Monday, October 22, 2001
It’s never going to get back to normal. Or rather, it changed what normal is.
Outside of New York, it’s just a political abstraction. A hot topic. In fact, whether we were going to go to war was a hotter topic than now that we’re in one. Some conversations are even about other things.
The rubble is still smoking. If the workers stand too long in one spot, their boots start to melt. You can see a lot downtown, and when the wind blows up, you can still smell it everywhere.
Last spring, I took the day off work, and Ivan and I went to the World Trade Center. We went to the indoor and outdoor observation decks. We walked below it and took pictures looking up. That night we went to see Dralion at Liberty State Park and took pictures of us with the towers behind us.
When he came to visit for my birthday we went back to see the rubble. Even blocks away the air hung heavy, and my eyes stung. Stores several blocks away and even facing the wrong way are still full of soot. Silent canvassers are handing out booklets. They look like information, but I’m pretty sure they’re all god so I don’t want any of it.

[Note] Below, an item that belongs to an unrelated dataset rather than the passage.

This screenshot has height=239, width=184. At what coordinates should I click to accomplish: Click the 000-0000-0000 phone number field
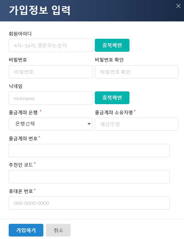[89, 203]
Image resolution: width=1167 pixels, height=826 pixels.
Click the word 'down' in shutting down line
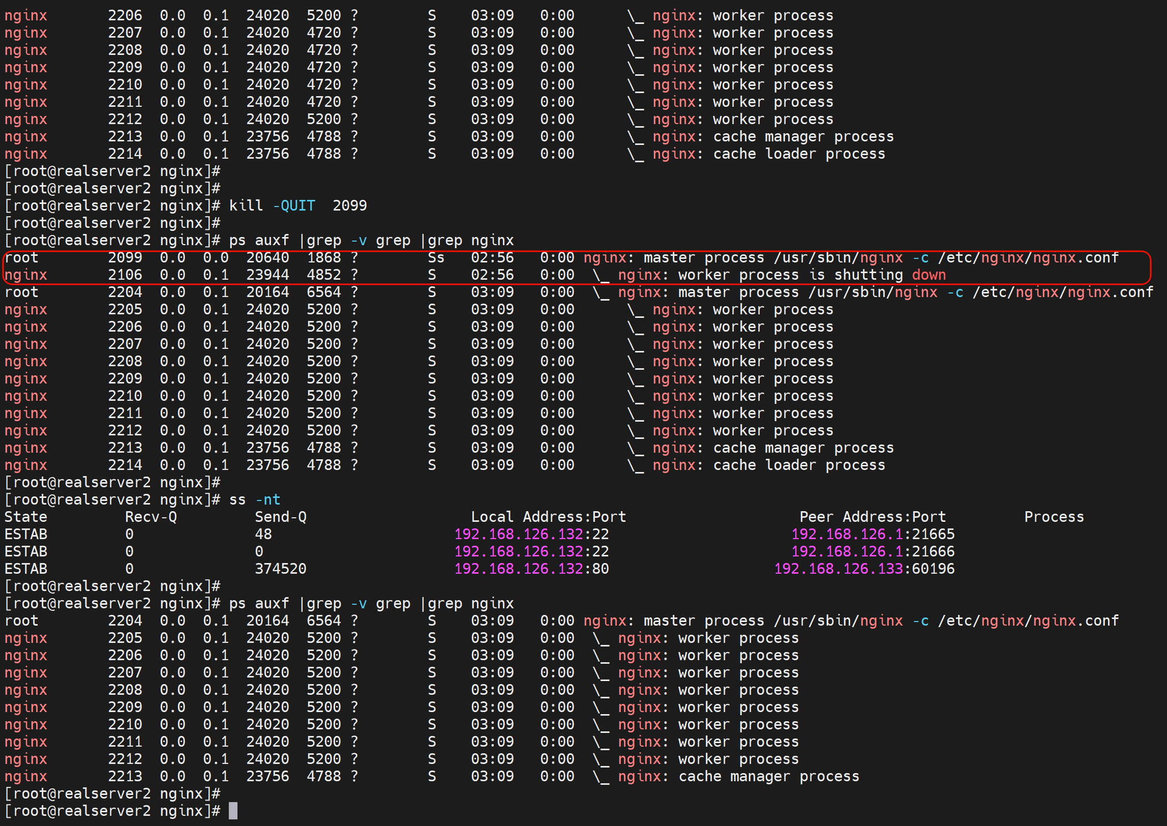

People from all over have sent in signs and letters, which are posted all over. Many are from children or small towns (on behalf of the whole town). Some are from corporations. Most are signed by lots of people, maybe all the employees. Several large banners say things like “FOXWOODS CASINO — a great place to gamble — SENDS NEW YORK ITS SYMPATHY AND SUPPORT.” Only in America do we advertise at a funeral. Why not cut to the chase? “FOXWOODS CASINO — a great place to spend your insurance benefits — STILL WANTS YOUR MONEY.”
I took lots of notes on things I wanted to add to this site, but now I’m just not feeling coherent. Here are a few observations.
The sidewalks around the UN are closed even to pedestrians.
Some residents are allowed back into their Battery Park City apartments, but they are advised to wear masks at all times even indoors.
At Laguardia, I spent over an hour and a half in lines to clear security. At the airport in Portland, I watched a SWAT team descend to confiscate a tiny nail clippers from a small, scared woman. In Chicago my plane was delayed while they removed some passengers and their baggage on the grounds that they might be a threat to us.
Everyone is tired and forgetful. My skin is bad, my nose is running, and my fingernails are breaking.
A catholic priest in the paper said the 5,000 missing have just changed forms of being so there was no tragedy. A muslim said the sins of the innocent are washed free at death. I don’t know if they make an innocent/not-guilty distinction.
An Al Qaeda spokesman said that as much as we Americans want to live for what we believe, they want to die for what they believe. The statement changes the nature of the war. Do you win by killing people who want to die? The man I’m watching with points out that there is no need for conflict since those goals align. We can live, and they can die.
29.1 million square feet of office space were destroyed — an area the size of the entire Columbus, Ohio, metropolitan area or the downtown of Chicago or Minneapolis. My dad points out that 29,100,000 sq ft = 1.0438189 sq mi = 668.0414050 acres. Over a mile — that’s a lot of offices.
Someone Jaime know said she knew exactly what this felt like because she’d had cancer twice. Jaime responded that she might have a better idea if she’d had cancer 6,000 times and died every time.
A parent at my sister’s school claimed to a teacher that it was much worse in Chicago than in New York because they were afraid they could be next.
A friend of mine’s mother came to visit to see how it really is here. She said she was so relieved to see the Empire State Building and the Chysler Building — that it would have been much harder for her personally if it had been one of those buildings. I guess she would have saved the Rembrandt and left the cat. Or saved the nice architecture and left the much-greater populated newer buildings.
I guess I’m still angry and sad. Go read about it somewhere else.